──────── Supplied data

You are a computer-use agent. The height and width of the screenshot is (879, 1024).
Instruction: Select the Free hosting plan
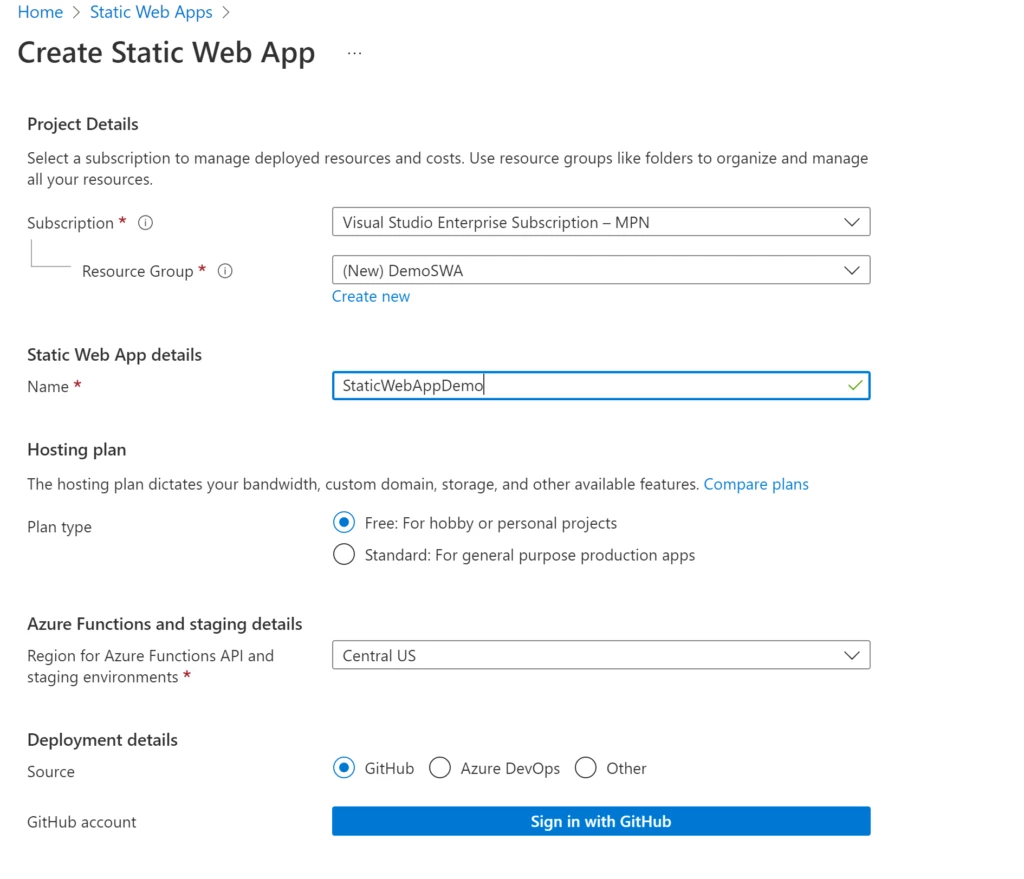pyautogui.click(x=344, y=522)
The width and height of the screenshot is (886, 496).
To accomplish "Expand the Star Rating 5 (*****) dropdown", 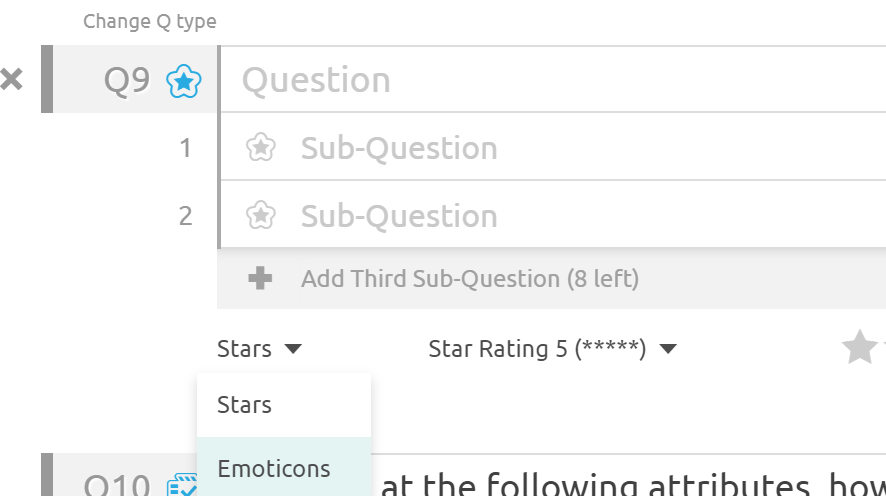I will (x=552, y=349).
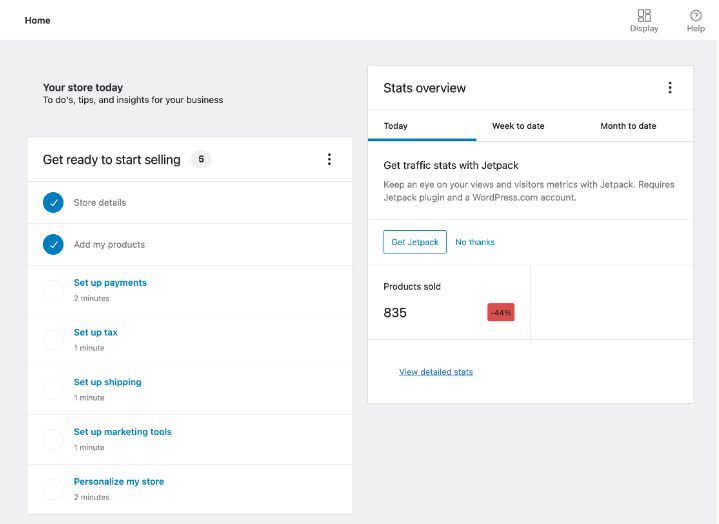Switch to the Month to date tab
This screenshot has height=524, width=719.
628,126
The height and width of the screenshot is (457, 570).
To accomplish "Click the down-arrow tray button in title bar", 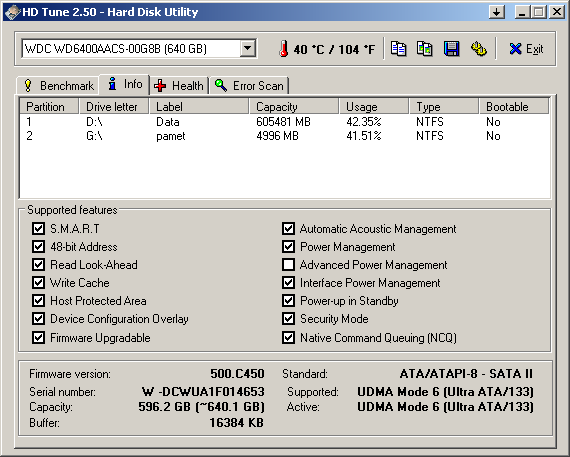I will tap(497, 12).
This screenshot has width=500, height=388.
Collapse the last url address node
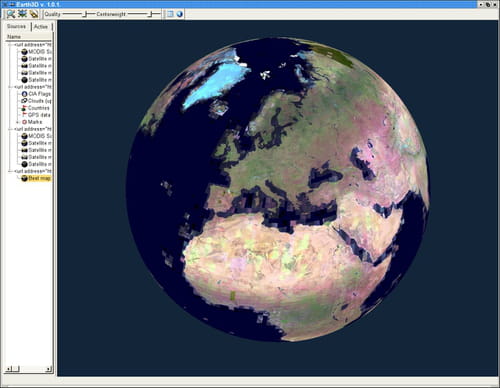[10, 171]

────────────────

Work instructions: The line with "The width and" marks the end: restate word for word every line from the top of the data through that one, omitting pictures.

Answer to this task:
You are a computer-use agent. The height and width of the screenshot is (879, 1024).
Instruction: Select the Free hosting plan
pyautogui.click(x=344, y=522)
The width and height of the screenshot is (886, 496).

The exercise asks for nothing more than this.